Collinsville had the lowest rate of municipalities in the area that impose a utility tax, Interim City Manager Mitch Bair has said. And he says the old 1.25 percent rate failed “to generate sufficient revenues to support the basic needs related to capital facing the city,” according to a report from Bair related to the increase.
City officials estimate that the revenue generated by the tax would jump from $366,330 in 2015 to $1.32 million in 2016.
The City Council has been discussing the possibility of an increase for the last three months. The 2016 and 2017 city budgets, both approved with 3-2 votes, include revenues based in part on a 4 percent utility tax rate.

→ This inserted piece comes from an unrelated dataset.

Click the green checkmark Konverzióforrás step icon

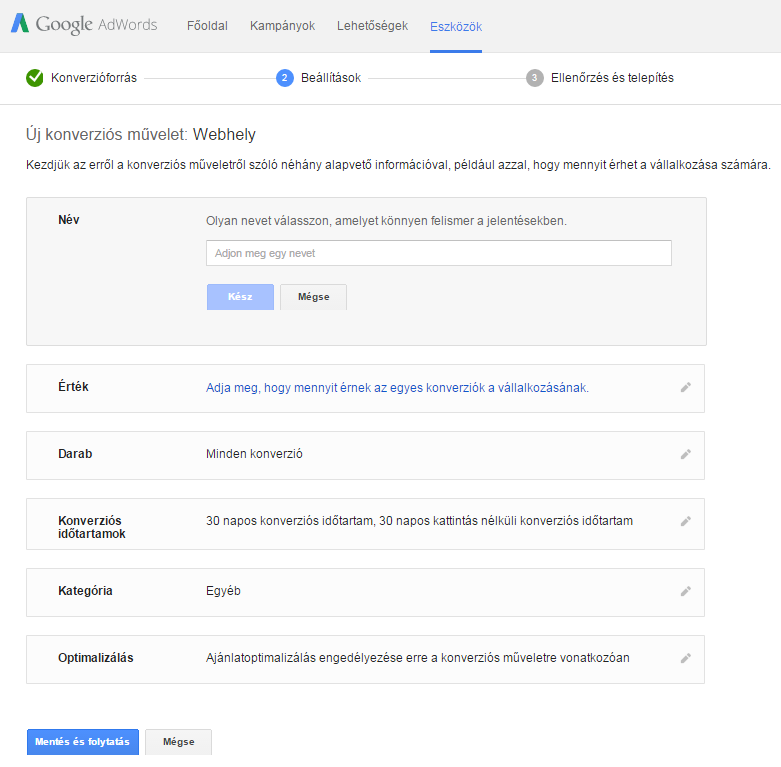(x=35, y=78)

Mayor John Miller, along with Councilman Jeff Stehman and Councilwoman Cheryl Brombolich, defend the tax increase because they say it will allow the city to replace and repair important equipment, like police vehicles and ambulances, and fund projects they say citizens expect from the city, like local road and sidewalk repairs.
“We’re not the enemy,” Miller said during the meeting. “We’re the people running this business called the city of Collinsvile.”
Through all of the deliberations, Councilwoman Nancy Moss and Councilman Jeff Kypta have remained strongly opposed to the increase because they worry residents cannot afford it. They both voted against the rate increase at the Monday night City Council meeting.
“I believe this is not a matter of the city’s need,” Moss said. “If you look at our budget and the way that it has been swollen from the previous year and into the next two years, I believe, and I’m not the only one who believes that it is unsustainable.”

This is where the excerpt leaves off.